Damon tek dikişte bardakta ki viskiyi bitirdi "Bir kaç saat önce Kol ile karşılaşmışlar. Bu arada Kol seni arıyordu." bardakla beni gösterdi.

"Umrum dışı." başımı Stefan'ın dizlerine koydum.

İkiside bir süre ölüm sessizliğinde bana baktı. Ayağa kalkarak sessizliği Damon bozdu.
"Ben çıkıyorum." bardağı masaya bıraktı ve hızlı adımlarla evden çıktı.

"Elenayla sevişmeye gidiyordur." diye mırıldandım.

Stefan gözlerini devirdi ve beni iterek ayağa kalktı.

"Ne dedim şimdi!?" diye dalga geçtim.

Stefan derince iç çekti "Sen evde misin?"

"Dışarı çıkıp Kol ile karşılaşmak istemiyorum."

"Pekala ben gidiyorum Caroline ufak bir parti düzenliyormuş yardımımı istemişti."

Başımı salladım ve ona öpücük gönderdim.

Öpücüğümü havada yakalarmış gibi yaptı ve göz kırparak evden çıktı.

Hızlıca ayağa kalktım, ne zaman abimler evde yoksa evin altını üstüne getirip neler var neler yok diye bakıyordum çünkü.

Koşar adımlarla ilk Damon'ın odasına girdim.

Çekmecelerini açtım içinde neler olduğuna bakmaya başladım.

İki üç t shirt ve ıvır zıvırdan başka bir şey yoktu.

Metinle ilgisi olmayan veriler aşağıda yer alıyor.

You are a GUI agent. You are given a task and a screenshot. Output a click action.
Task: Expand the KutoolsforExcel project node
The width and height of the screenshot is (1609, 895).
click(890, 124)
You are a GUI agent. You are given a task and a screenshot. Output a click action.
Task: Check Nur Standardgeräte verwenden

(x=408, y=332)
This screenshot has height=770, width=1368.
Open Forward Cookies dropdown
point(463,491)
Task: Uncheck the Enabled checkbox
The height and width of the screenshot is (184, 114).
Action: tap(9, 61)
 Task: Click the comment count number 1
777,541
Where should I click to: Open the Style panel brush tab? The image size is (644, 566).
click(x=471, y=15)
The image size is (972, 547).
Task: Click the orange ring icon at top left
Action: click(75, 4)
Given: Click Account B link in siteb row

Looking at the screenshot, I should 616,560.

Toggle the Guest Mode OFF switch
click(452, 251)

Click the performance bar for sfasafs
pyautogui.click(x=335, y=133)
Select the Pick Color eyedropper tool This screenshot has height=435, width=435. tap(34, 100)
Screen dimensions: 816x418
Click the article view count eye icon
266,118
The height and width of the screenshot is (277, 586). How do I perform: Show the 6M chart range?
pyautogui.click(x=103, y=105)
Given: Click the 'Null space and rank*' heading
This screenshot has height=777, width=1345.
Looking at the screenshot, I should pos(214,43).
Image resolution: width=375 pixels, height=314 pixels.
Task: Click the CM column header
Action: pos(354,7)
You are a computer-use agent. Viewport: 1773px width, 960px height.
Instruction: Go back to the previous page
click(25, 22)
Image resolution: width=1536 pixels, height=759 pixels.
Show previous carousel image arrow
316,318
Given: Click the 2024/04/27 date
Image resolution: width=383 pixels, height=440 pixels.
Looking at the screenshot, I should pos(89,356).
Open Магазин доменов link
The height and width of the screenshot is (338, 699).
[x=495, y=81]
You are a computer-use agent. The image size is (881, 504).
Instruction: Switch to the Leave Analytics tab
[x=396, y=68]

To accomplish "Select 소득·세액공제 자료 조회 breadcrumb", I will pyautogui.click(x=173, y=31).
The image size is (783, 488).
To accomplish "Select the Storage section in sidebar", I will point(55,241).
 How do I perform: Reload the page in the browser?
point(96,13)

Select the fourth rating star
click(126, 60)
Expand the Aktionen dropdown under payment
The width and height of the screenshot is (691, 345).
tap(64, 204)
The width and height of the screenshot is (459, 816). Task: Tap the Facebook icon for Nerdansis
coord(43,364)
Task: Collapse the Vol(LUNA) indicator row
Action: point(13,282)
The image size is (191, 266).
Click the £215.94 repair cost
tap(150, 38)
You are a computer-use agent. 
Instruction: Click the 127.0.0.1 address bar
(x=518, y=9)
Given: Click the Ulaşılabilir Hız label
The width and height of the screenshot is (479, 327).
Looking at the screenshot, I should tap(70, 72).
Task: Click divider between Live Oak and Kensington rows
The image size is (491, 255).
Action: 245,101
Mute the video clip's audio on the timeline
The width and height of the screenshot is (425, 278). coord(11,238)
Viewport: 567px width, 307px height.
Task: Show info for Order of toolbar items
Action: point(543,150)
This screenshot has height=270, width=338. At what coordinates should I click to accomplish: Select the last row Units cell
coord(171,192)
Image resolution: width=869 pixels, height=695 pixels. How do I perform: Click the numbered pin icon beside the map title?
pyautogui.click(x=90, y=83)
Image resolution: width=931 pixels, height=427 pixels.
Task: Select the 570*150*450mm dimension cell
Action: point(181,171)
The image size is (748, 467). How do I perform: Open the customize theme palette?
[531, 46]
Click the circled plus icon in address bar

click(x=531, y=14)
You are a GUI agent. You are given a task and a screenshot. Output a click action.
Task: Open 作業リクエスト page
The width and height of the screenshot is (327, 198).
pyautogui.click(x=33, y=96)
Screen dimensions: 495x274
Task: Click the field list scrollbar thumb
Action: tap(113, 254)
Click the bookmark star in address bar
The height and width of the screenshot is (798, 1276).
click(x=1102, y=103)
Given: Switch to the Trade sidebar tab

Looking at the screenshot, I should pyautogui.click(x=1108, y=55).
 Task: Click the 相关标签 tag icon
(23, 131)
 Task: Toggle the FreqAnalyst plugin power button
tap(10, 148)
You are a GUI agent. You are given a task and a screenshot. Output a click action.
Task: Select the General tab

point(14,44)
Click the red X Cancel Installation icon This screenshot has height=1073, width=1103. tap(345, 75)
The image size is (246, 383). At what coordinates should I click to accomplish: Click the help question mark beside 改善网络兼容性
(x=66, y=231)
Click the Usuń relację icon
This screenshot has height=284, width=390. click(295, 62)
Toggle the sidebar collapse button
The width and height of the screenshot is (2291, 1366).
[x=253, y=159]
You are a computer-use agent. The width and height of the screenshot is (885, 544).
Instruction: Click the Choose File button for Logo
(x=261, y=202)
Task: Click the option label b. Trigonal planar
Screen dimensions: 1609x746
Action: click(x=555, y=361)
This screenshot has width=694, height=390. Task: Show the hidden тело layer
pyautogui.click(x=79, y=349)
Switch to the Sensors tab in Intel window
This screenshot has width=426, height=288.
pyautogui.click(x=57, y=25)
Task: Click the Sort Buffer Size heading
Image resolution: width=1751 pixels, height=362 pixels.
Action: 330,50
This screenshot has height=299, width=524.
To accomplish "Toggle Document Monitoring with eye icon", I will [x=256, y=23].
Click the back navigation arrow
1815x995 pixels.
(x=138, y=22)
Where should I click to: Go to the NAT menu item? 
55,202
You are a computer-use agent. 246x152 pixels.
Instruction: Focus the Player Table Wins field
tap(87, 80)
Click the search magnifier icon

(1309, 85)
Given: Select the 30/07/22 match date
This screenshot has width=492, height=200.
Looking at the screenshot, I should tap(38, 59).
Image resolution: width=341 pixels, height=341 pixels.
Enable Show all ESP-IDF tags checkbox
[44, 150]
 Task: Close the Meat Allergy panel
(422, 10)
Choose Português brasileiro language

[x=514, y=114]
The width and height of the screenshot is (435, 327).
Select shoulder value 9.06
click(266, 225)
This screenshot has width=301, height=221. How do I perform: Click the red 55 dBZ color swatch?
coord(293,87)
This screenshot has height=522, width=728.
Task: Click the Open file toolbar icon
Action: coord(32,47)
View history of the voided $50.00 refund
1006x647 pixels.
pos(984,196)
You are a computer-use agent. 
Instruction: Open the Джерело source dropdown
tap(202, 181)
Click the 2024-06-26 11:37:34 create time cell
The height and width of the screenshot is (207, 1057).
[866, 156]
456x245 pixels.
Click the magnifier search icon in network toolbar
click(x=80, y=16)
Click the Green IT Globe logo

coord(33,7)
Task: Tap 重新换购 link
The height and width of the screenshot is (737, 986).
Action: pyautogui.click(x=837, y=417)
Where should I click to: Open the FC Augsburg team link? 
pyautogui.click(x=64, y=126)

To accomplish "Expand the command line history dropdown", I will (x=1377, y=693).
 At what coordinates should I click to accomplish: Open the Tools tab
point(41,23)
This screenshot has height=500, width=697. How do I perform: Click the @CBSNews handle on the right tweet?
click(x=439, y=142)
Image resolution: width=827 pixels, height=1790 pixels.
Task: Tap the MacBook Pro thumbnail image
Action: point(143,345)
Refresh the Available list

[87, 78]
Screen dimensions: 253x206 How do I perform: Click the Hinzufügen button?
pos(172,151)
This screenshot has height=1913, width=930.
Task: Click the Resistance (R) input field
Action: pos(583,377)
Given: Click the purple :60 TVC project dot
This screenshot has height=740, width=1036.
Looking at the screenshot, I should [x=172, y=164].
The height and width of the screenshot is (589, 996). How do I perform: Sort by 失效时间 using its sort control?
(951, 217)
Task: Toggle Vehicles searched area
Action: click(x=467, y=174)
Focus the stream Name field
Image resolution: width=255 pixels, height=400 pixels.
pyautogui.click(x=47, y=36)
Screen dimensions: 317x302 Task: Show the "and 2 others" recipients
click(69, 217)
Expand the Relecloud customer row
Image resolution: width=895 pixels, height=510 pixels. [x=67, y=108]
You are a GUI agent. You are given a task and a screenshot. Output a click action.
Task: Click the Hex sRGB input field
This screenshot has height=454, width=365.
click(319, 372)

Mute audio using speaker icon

Zaten bir şey aramıyordum bana göre bir şey yoktu işte.

Çekmeceleri eski haline getirerek kitapların olduğu rafa doğru ilerledim.

Stefan'ın günlükleri tarih sırasına doğru dizilmişti "1940" yazan günlüğü aldım.

"Sanırım en son 30'lu yıl günlüğünü okumuştum." mırıladanarak ipini çözdüm.

İlk satırlarında göz gezdirdim evet bunda kalmıştım.

Günlüğü yatağın üstüne koydum ve raflara geri yöneldim.

Yeni kitaplar var mı diye inceledim ama yoktu tam arkamı dönecekken kolum günlüklere çarptı. Arasında boşluk kaldığı için tüm günlükler yere yıkıldı.

"S!ktir." hızlıca eğildim ve günlükleri tarih sırasına göre toplamaya başladım.

Gözüm bir günlüğün açılmış sayfasına takıldı. Sayfasının ortası yırtıktı. Günlüğü aldım kapağını incelemeye başladım. Tarih yazmıyordu. Hem bu günlüğü daha önce görmemiştim.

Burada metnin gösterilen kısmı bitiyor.